━━━ SOURCE PASSAGE ━━━
Kate Vitasek (born September 19, 1968) is an American author and educator. She is a faculty member for Graduate and Executive Education at the University of Tennessee Haslam College of Business Her research focuses on the Vested outsourcing business model, sourcing business model theory, the relational contract, and collaborative win-win business relationships.

Career 
Before joining University of Tennessee, she worked for P&G, Microsoft, Accenture, Stream International, and Modus Media Modus Media International.

At University of Tennessee, Vitasek researches business models. In 2010, Vitasek and two researchers codified their findings on the Vested business model into a methodology to enable organizations to create highly collaborative relationships. Vitasek's work on the Vested business model led to what is known to as Sourcing Business Model theory. Many of Vitasek's books are about the Vested outsourcing collaborative win-win relationships. Vitasek has also done research for the U.S. Air Force on issues relating to contracting logistics and transportation.
━━━
#### TASK TO CARRY OUT
List each research focus named in the Kate Vitasek passage above.
━━━ DATASET EXCERPT ━━━
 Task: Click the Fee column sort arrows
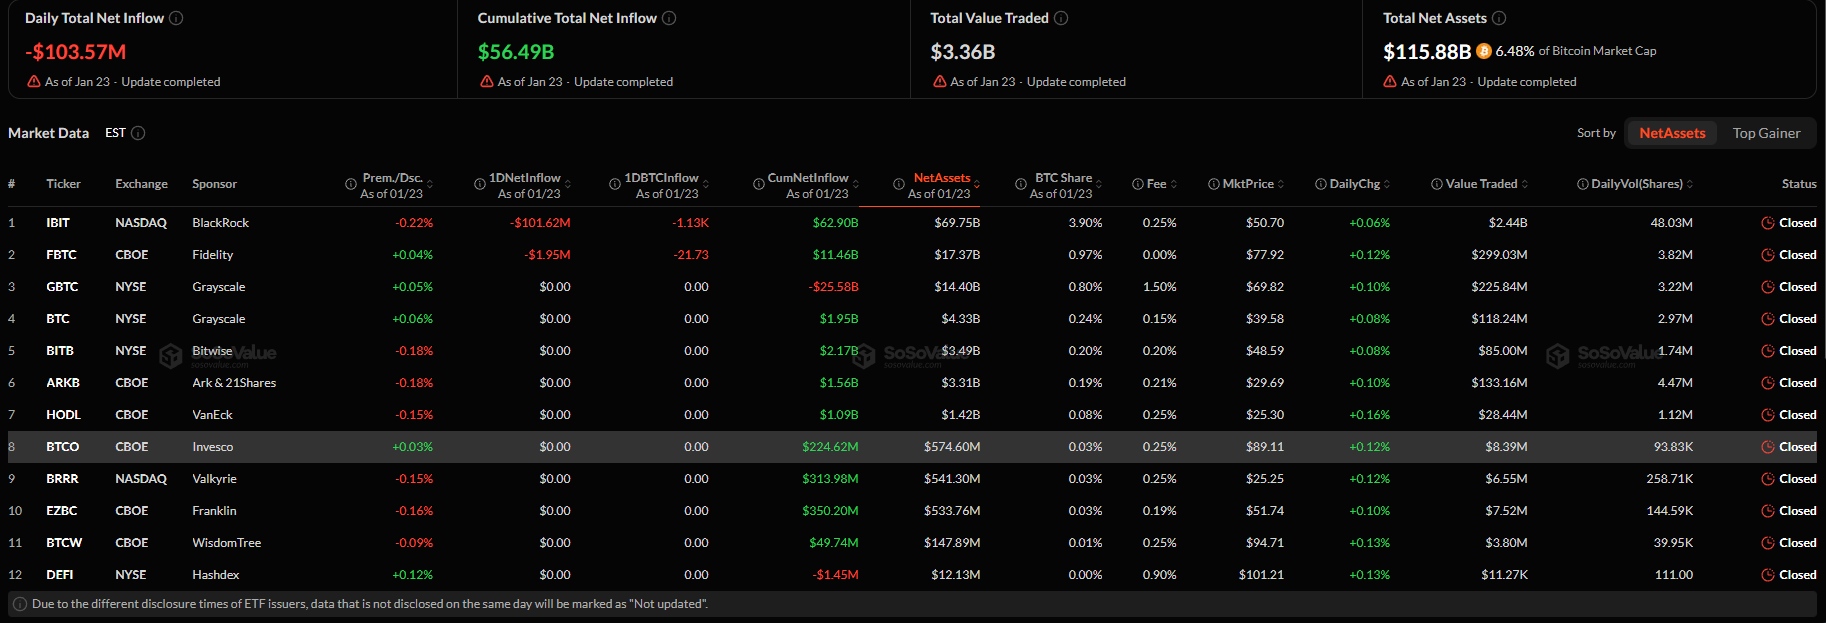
━━━
#### WRITTEN ANSWER
- The Vested outsourcing business model
- Sourcing business model theory
- The relational contract
- Collaborative win-win business relationships